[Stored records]
=-=-=-=-=
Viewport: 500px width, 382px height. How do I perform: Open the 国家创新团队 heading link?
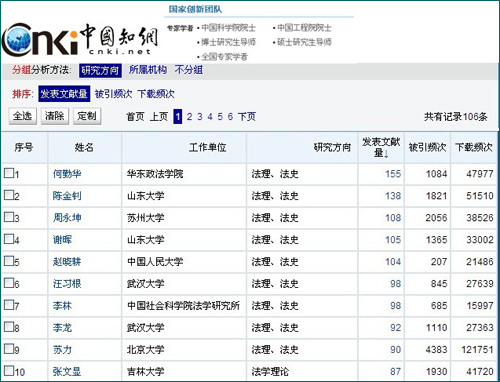(195, 9)
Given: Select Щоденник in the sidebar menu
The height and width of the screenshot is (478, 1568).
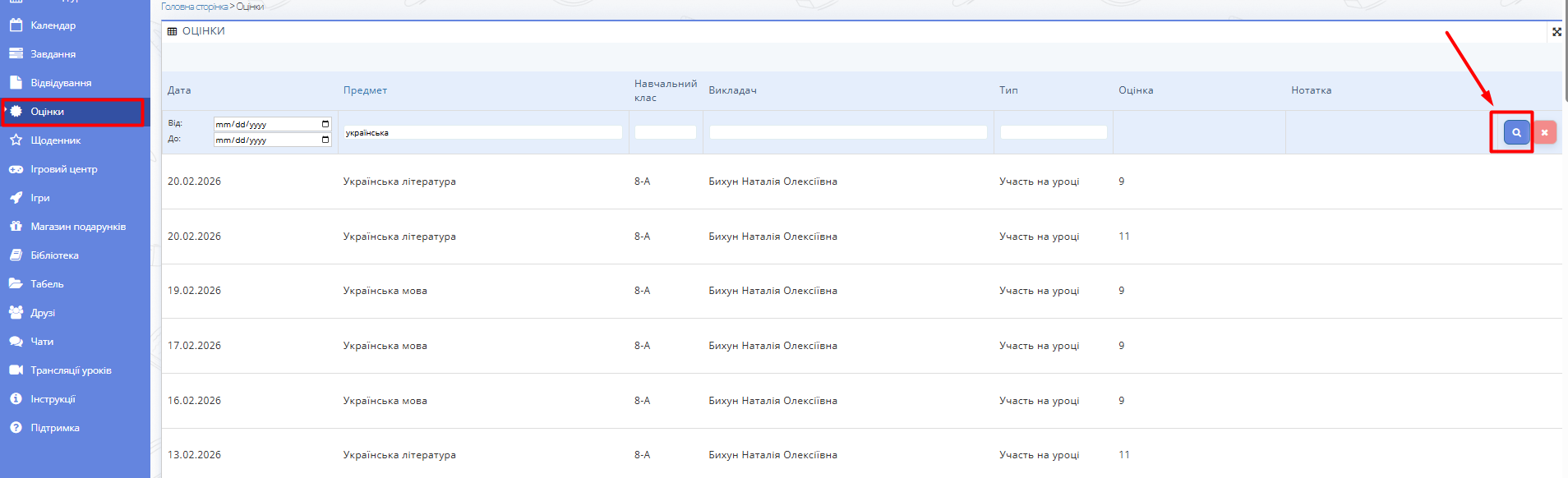Looking at the screenshot, I should click(x=55, y=140).
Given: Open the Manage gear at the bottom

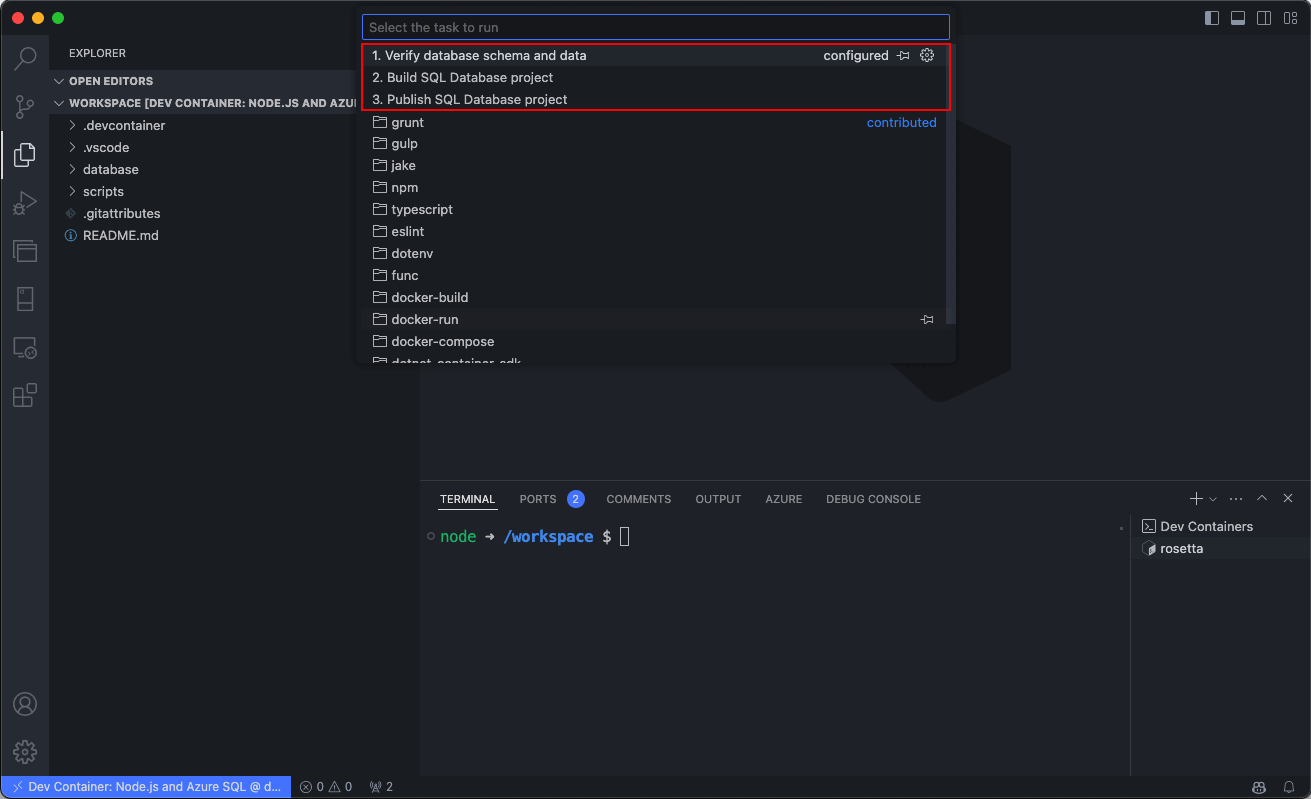Looking at the screenshot, I should (x=25, y=752).
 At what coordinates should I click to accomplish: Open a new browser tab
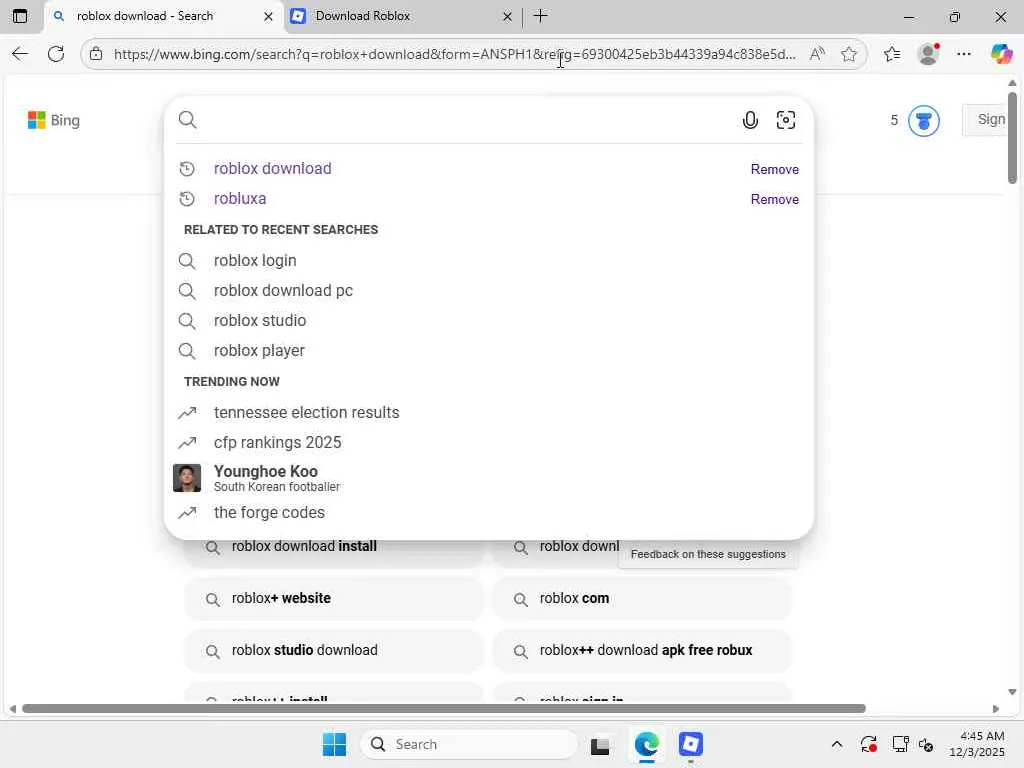point(540,16)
=-=-=-=-=
* _ACTIVITY_
A word-for-word copy is needed of the lines from the line with "The height and" through the last line of the entries above, with both ends kept and the pictures dropped.

* _REPLY TO THE EXERCISE_
The height and width of the screenshot is (478, 1568).
Looking at the screenshot, I should click(x=55, y=140).
Given: Open the Manage gear at the bottom

Looking at the screenshot, I should (x=25, y=752).
 At what coordinates should I click to accomplish: Open a new browser tab
point(540,16)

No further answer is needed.